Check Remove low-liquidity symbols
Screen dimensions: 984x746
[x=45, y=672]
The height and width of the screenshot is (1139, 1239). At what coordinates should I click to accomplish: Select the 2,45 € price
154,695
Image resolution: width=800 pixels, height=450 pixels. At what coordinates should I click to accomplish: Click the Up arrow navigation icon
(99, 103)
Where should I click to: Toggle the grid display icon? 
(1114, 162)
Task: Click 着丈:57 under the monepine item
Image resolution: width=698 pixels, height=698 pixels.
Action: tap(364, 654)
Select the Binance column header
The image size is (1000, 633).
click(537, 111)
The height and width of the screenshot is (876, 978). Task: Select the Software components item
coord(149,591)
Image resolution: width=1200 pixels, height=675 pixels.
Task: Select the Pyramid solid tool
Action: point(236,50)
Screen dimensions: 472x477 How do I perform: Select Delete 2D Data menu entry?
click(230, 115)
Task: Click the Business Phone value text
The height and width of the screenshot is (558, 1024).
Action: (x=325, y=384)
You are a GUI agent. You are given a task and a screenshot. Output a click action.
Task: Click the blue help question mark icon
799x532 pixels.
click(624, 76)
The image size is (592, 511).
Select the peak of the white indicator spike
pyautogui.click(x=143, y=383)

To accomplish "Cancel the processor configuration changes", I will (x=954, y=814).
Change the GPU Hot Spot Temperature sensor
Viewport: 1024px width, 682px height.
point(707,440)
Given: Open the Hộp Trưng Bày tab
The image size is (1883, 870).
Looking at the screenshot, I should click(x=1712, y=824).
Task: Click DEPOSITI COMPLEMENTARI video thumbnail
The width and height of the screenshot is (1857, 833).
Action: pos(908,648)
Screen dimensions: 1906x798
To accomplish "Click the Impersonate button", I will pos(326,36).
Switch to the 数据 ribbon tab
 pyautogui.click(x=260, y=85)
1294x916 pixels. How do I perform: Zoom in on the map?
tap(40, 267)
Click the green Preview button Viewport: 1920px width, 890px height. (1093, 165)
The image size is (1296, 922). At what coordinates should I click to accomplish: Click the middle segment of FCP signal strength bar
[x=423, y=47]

■ ■ ■

Task description: Return a copy of every line in the records that includes the string "button".

The completed task:
To accomplish "Click the Impersonate button", I will pos(326,36).
Click the green Preview button Viewport: 1920px width, 890px height. (1093, 165)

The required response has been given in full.